Uno de los prodigios más notables asociados fue la curación de un caballero ciego, Dietrich von Wenckstern, quien recuperó la vista después de arrepentirse de su escepticismo sobre el milagro. El culto fue confirmado por el obispo local en 1384 y aprobado oficialmente mediante dos Bulas del Papa Eugenio IV en 1447.
Gracias a las donaciones de los peregrinos, se construyó la imponente iglesia gótica de San Nikolai para venerar las Hostias. Wilsnack se convirtió así en uno de los centros de peregrinación más importantes de Europa hasta el siglo XVI. Las reliquias fueron finalmente destruidas en un incendio en 1522, pero el evento quedó documentado en numerosos testimonios y obras de arte.
Ubicación de la Iglesia de San Nikolai, Wilsnack
El Saqueo e Incendio
En agosto de 1383, el caballero Heinrich von Bülow saqueó e incendió el pueblo de Wilsnack, lo que resultó en la destrucción de la iglesia parroquial local.

El Hallazgo Milagroso
Después del incendio, mientras se revisaban los restos carbonizados de la iglesia parroquial, se encontraron tres Hostias consagradas que estaban completamente intactas y de las cuales brotaba sangre.

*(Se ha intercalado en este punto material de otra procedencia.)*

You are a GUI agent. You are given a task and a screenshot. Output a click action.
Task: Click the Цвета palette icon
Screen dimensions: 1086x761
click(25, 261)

La Curación de Dietrich von Wenckstern
Un caballero llamado Dietrich von Wenckstern quedó ciego y albergaba dudas sobre la autenticidad del milagro. Sin embargo, recuperó la vista inmediatamente después de arrepentirse de su incredulidad.

Confirmación y Peregrinación
La noticia del milagro se extendió rápidamente. En 1384, el Obispo de Havelburg confirmó oficialmente el prodigio. El Papa Urbano VI concedió fondos y, gracias a las donaciones de los numerosos peregrinos, se financió la construcción de la enorme iglesia de San Nikolai en honor al Milagro.

Destrucción de las Reliquias
El culto y la peregrinación continuaron durante más de un siglo, pero en el año 1522, la Custodia que albergaba las tres Hostias milagrosas fue destruida en un incendio.